I don’t mean it abstractly. I want to know if you can see a picture of your anxiety, your overwhelm, your peaceful focus, your relationship problem as it might be symbolized in a dream or a painting. I want to know, really, what does it look like?

It might seem like a silly or frivolous question at first glance. And it might take some getting used to, to think of your experiences in this way. You might flounder at first, flail around for an appropriate picture. 

But when you’re able to drop into your less-conscious self, able to see and then say that your anxiety is blood-red electric currents zapping you from all directions, or your relationship is a dead cedar tree, you begin to speak the language of the psyche. Comprehension drops from the logical, cerebral, conscious mind down to the body, the soul, and the intuitive wisdom we carry around with us but rarely tap into. Images give us access to the roundabout path of the psyche that linear logic cannot enter. 
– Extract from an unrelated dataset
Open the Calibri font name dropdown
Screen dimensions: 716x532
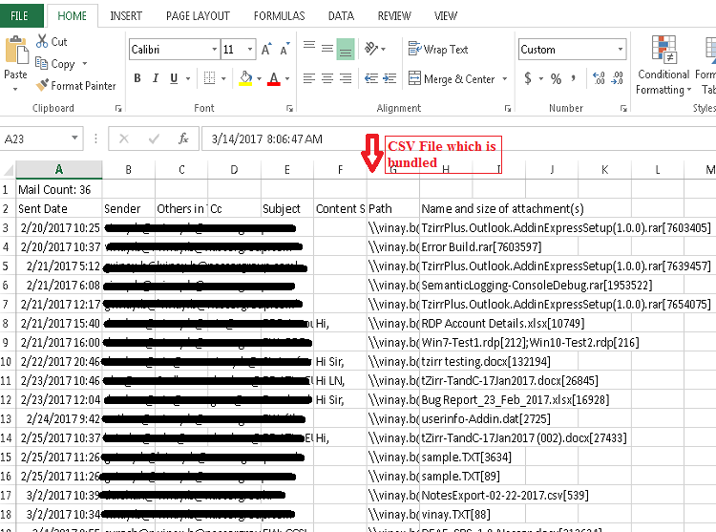point(214,50)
Images also allow us to stand across from the problem rather than being immersed in it. When we’re a bit apart from it we can see it more clearly, define ourselves in relation to it rather than of it, get a clearer understanding of it and ask what it wants and how it could be resolved. Images crack open our thinking about a problem in shorthand, creative, intuitive ways. 

It’s not unlike dreamwork in that an image means something important — and not just in one-to-one correspondence but in a way that graphically illuminates the thing, if we let it. Wisdom language emerges from the ground of the body-soul: it is not crafted by our bright and conscious minds. It is up to us only to allow the image to arrive — to, as Rumi advises, “meet them at the door laughing, and invite them in.”

From that invitation we get to know the guest, know much more about them, understand how they are like us, enter into relationship with them, maybe even love them. 

This is not a common way of doing counseling or psychotherapy. It is not a ten-steps-to-happiness style of self-help. It is a profoundly different way of understanding ourselves and the world. It is a daring adventure and a mythic, poetic meditation on existence. It deepens, expands, and enriches. I invite you to try it.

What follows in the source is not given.